Denn, das zeigt „Klassenfahrt“ sehr schön, die Wise Guys bleiben sich treu. Und das heißt, dass sie weiterhin sehr nette, hitverdächtige Popsongs schreiben. Dass sie die als A-Cappella-Gruppe halt ausschließlich mit ihren Stimmbändern produzieren, ist da fast zufällig. Und gar nicht so wichtig. Hauptsache, die gute Laune kommt. Dafür brauchen sie nie viel: Eine eingängige Melodie, ein unbedingt gereimter Text, etwas Augenzwinkern: Und fertig ist schon die -Hymne „Latein“, die den Klassenprimus zum Helden macht. Zumindest für diesen . Überhaupt ihr ungebrochener Optimismus. Das wird manchmal fast zu viel, wenn sie immer noch und wieder nur an das Gute glauben – selbst „Am Ende des Tages“, mag er noch so ruppig gewesen sein. Und das „Schlechte Karma“ wird natürlich auch umgehend überwunden. Das sind eben die Wise Guys: unverdrossen gut drauf. Das es musikalisch einfallsreichere und stimmlich raffiniertere Gruppen gibt, macht da gar nix. Denn wenn die Wise Guys dann zum Beispiel „Wo der Pfeffer wächst“ anstimmen, könnten sie sich ganz entspannen und aufs pantominische Singen verlegen – das Publikum singt gerne und rundum begeistert an ihrer Stelle. Aber das tun sie natürlich nicht. Sondern legen noch einen Zahn zu und rocken auf der Bühne mal so richtig ab. Schließlich wollen ja alle Spaß haben – und das „ganz ohne Drogen“, wie es einmal heißt. Aber irgendewie sind die Wise Guys doch auch eine Droge. Man kommt einfach nicht los von ihnen.

ja, so war das. und ich habe noch ein bisschen mehr drüber nachgedacht. vielleicht ist ja der erfolg der wise guys in das beste zeichen für ihr mittelmaß – in zeit und ort –, für die zufriedenheit der musiker & des publikums mit der bequemen mitte, dem ewigen sowohl-als auch: ein bisschen witz, ein bisschen nachdenklichkeit, ein bisschen gut, ein bisschen böse, ein bisschen freud und ein bisschen leid. aber halt nichts richtig … nichts wirklich zu ende gedacht oder geführt. und das nervt nach einer weile – mich zumindest: diese ewigen halbheiten, die – das unterstelle ich – durchaus berechnet, zumindest beabsichtigt sind: nämlich aus der orientierung am größten gemeinsamen nenner. die offensichtliche ästhetische (und intellektuelle) belanglosigkeit ist die folge davon. und damit ist die musik nicht nur nachrangig, sondern auch voll zufrieden: das streben nach besonderem, nach außergewöhnlichem hat sie längst aufgegeben. das aber macht sie (fast) blödsinnig (ok, das ist vielleicht ein wenig hoch gegriffen) massenkompatibel. nur eben auch langweilig und vorhersehbar. da ist für mich einfach kein kitzel, kein reiz mehr dran – weder musikalisch noch inhaltlich irgend etwas überraschendes, neues.

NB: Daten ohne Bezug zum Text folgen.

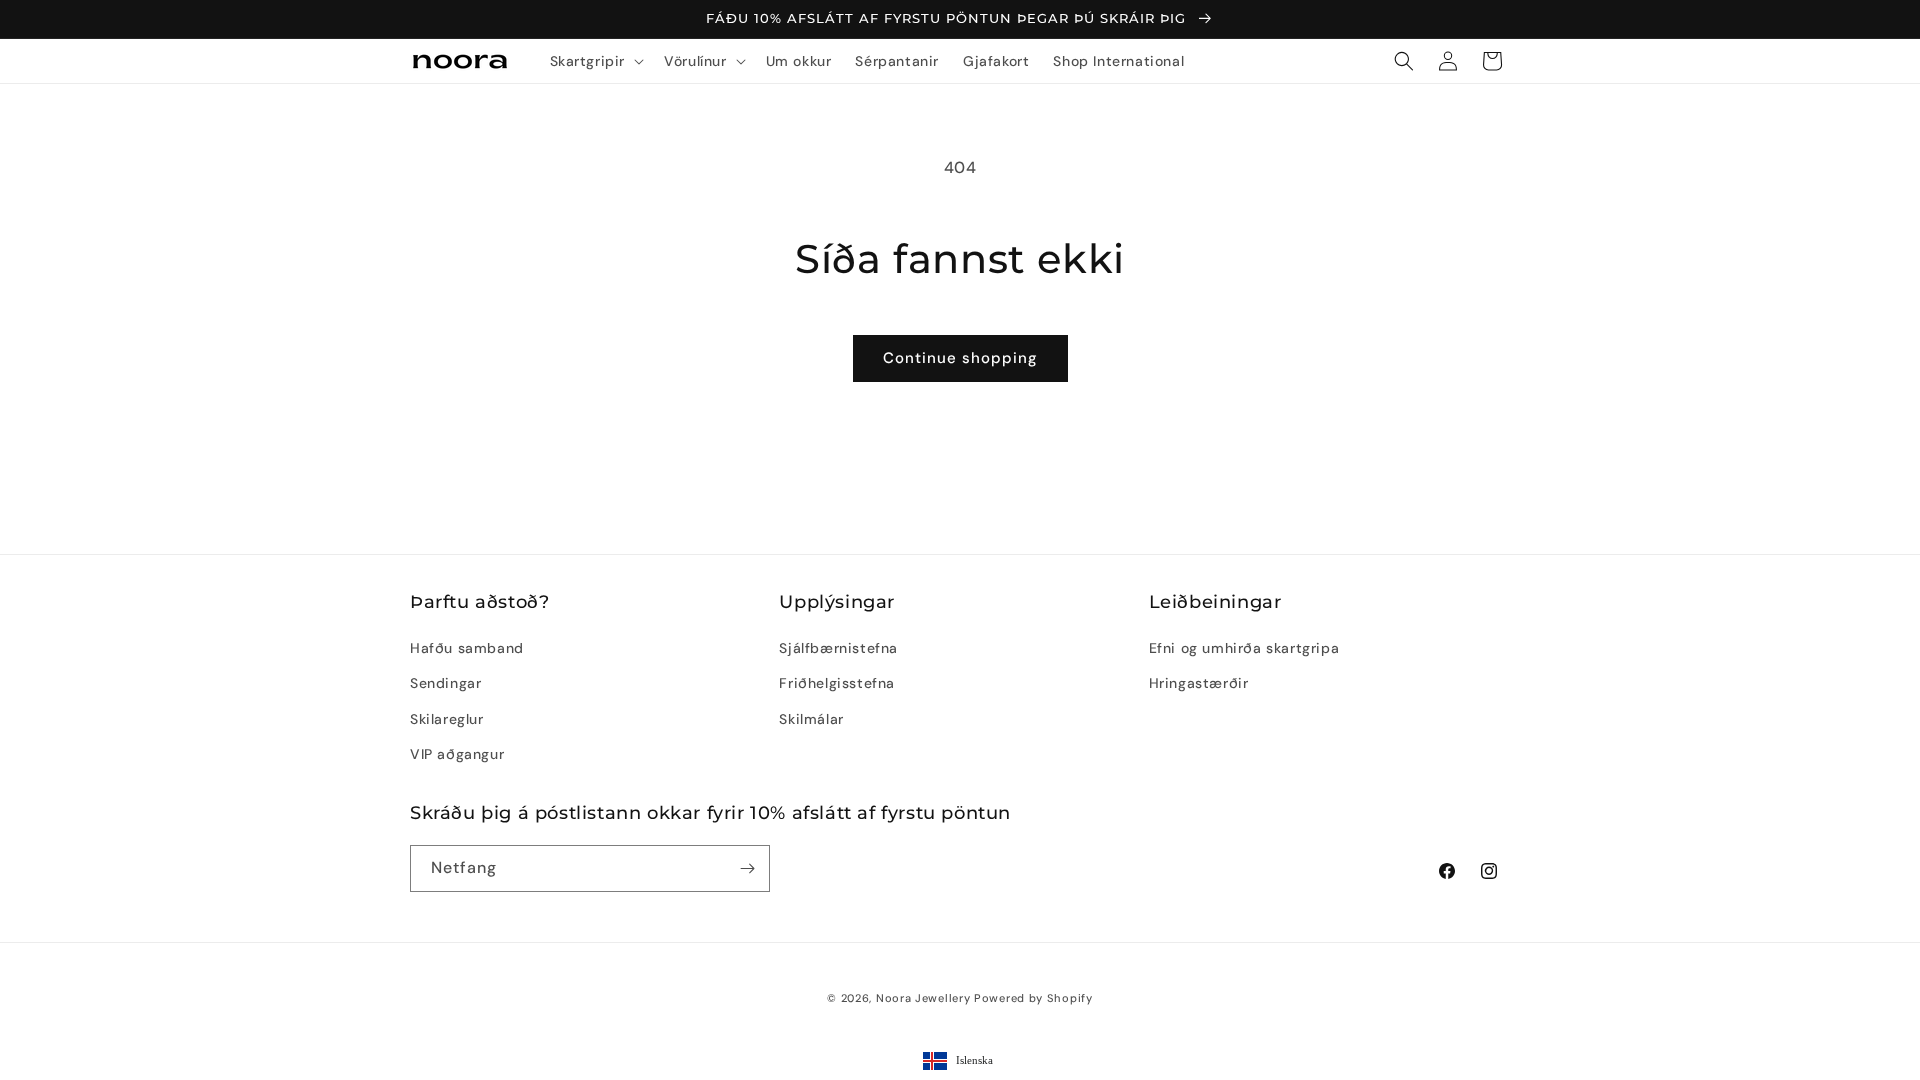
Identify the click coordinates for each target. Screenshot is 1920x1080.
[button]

schon die besetzung weist ja darauf hin: fünf männerstimmen – aber keine extreme. kein wirklich tiefer bass und kein ordetnlicher hoher tenor. auch keine oder wirklich gute percussion. und, das ist die kehrseite, deswegen sind sie ja auch so wunderbar zum mitsingen geeignet. aber das liegt natürlich auch an den einfachst gebauten songs, den übersichtlichen arrangements und vor allem den eingängigen, unkomplizierten, eigentlich sogar simplen melodien.

Geschrieben von matthias

8. Februar 2010 um 19:27

Abgelegt in medien,musik

Schlagworte: , , , , , ,

jazz oder was? die dritten jazztage des mainzer klangraums

keine Kommentare

zumindest der erste tag, beim zweiten abend konnte ich leider nicht dabei sein. aber die erste hälfte war schon ziemlich an- & aufregend – genau wie es das lineup verhieß: triband, frau contra bass, daniel stelter etc.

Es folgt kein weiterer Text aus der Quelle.